What you should do: Across the entries below, determine how many lines include the word "computer". State only the resulting number.

Records from a collection:
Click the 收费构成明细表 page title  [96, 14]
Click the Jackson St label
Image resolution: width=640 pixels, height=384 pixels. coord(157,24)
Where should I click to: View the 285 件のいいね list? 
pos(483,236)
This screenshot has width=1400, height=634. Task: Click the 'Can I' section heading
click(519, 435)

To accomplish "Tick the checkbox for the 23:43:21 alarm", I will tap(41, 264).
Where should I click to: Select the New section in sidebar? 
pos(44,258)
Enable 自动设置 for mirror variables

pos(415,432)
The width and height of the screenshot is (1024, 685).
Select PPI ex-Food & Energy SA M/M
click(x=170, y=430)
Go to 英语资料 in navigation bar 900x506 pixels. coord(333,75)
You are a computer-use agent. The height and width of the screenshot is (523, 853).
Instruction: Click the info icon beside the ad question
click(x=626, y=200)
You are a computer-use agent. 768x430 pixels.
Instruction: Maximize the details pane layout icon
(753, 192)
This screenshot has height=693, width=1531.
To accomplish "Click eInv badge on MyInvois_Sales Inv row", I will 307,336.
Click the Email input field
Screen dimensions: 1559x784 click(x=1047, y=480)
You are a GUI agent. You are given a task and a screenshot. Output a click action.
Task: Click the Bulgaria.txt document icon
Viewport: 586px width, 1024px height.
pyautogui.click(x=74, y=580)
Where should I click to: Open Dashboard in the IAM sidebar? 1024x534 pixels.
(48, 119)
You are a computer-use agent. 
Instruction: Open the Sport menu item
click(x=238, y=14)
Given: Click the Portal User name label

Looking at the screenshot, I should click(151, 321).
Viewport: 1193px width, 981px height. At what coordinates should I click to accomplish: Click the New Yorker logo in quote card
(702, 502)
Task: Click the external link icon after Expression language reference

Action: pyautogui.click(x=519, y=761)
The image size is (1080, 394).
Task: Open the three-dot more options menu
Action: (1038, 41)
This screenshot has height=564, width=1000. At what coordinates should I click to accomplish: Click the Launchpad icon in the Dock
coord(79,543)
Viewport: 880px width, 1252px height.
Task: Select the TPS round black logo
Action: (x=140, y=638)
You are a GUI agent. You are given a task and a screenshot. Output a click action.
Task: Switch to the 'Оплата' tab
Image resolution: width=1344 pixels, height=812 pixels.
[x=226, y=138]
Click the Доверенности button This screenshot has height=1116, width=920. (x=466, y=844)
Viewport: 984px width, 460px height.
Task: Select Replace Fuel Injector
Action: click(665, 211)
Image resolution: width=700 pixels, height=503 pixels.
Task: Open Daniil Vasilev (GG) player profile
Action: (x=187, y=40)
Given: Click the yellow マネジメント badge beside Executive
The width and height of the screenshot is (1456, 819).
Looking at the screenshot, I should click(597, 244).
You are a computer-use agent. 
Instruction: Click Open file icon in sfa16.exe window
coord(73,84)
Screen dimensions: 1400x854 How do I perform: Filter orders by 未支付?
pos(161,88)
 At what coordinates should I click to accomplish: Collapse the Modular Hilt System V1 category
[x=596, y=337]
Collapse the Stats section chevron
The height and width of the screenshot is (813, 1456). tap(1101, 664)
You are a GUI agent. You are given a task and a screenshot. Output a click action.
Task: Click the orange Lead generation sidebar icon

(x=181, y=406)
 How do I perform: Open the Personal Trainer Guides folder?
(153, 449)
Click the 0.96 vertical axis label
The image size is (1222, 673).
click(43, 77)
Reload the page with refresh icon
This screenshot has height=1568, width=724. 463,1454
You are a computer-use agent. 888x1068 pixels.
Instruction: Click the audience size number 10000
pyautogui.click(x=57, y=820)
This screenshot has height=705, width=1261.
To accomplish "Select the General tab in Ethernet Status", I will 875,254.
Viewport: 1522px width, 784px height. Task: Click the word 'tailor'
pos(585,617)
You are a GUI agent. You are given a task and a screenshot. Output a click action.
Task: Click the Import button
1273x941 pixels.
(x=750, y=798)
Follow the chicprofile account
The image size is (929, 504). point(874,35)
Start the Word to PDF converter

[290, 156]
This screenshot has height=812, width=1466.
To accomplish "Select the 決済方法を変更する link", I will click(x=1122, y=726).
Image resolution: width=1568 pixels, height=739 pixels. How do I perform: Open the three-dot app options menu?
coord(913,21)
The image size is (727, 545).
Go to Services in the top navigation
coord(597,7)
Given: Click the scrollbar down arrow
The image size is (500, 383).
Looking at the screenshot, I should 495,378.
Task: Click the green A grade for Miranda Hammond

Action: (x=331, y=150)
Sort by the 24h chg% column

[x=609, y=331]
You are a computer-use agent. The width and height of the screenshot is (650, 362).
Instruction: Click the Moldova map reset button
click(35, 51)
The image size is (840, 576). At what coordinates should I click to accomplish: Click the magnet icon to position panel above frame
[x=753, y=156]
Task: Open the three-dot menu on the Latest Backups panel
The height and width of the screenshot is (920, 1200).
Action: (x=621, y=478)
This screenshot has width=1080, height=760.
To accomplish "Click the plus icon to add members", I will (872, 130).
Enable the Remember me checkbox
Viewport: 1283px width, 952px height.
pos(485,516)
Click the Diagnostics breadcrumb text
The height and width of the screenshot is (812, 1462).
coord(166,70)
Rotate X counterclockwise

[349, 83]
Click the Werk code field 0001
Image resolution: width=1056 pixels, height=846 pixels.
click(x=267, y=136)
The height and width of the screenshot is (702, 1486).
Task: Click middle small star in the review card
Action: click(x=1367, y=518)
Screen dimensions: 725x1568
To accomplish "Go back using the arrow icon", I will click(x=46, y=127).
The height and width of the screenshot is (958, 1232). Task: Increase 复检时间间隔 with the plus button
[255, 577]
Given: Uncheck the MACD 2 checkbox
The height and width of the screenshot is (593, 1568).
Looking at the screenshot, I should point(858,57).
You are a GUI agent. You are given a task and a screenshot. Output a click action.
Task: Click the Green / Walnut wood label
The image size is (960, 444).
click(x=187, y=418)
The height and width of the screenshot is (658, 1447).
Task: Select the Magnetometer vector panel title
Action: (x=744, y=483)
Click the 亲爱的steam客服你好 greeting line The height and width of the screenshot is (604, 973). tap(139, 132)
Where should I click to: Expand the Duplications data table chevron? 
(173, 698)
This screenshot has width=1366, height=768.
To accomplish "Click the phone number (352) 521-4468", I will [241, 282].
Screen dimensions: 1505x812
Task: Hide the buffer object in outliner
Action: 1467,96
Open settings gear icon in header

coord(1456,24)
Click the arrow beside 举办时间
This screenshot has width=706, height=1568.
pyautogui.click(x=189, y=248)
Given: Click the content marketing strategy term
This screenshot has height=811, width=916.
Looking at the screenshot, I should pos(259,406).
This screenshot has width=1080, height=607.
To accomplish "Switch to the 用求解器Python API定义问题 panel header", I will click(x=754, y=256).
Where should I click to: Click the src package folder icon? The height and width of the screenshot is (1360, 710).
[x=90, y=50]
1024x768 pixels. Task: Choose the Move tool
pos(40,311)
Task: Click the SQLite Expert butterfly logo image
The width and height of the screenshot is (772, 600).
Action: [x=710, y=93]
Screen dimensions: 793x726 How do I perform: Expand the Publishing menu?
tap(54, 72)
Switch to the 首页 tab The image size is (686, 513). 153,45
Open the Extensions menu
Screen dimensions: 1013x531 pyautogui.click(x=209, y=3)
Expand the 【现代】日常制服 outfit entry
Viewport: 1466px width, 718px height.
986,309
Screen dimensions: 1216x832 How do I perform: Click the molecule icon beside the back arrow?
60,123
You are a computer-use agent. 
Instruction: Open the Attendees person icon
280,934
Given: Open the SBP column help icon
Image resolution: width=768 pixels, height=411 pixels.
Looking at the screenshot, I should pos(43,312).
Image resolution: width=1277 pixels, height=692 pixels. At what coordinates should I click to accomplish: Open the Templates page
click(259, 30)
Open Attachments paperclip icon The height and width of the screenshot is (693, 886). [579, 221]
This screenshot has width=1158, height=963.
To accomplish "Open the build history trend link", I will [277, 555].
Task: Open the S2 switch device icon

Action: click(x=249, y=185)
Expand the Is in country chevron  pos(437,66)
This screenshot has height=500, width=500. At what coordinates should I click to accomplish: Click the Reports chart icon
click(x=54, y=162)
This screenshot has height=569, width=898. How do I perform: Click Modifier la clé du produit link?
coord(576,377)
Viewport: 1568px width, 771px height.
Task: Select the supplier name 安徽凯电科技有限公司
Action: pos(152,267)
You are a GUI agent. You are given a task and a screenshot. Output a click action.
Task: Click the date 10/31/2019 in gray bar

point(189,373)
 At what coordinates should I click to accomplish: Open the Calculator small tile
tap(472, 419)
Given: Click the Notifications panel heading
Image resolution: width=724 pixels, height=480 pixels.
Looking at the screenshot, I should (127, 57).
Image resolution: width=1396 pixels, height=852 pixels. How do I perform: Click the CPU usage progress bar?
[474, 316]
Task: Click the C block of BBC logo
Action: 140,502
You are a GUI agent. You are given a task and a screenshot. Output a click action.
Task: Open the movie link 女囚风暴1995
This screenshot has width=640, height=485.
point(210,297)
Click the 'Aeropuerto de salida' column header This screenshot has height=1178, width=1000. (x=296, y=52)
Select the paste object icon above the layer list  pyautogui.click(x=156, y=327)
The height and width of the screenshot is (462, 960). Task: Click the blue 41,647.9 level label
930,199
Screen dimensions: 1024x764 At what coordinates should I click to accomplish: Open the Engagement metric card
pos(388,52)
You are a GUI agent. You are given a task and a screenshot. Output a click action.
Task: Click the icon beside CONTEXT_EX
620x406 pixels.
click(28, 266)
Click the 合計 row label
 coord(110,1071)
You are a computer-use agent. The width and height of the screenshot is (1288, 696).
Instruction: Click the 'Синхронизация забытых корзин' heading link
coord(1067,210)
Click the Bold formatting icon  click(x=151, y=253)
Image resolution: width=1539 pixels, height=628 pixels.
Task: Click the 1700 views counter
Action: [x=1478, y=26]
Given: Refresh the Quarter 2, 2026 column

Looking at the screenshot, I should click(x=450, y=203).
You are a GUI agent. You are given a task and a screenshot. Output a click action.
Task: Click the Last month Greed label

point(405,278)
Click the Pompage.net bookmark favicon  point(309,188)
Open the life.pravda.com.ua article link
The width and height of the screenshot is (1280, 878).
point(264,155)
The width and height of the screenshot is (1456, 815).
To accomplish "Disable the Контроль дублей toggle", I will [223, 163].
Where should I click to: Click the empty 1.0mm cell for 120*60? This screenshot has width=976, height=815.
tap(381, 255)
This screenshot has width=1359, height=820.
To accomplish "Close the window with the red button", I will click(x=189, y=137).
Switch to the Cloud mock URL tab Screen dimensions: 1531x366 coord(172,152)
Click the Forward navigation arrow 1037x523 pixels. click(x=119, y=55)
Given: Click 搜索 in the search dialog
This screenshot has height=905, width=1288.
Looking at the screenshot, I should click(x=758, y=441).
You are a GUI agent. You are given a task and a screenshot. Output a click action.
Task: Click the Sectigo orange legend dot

Response: 8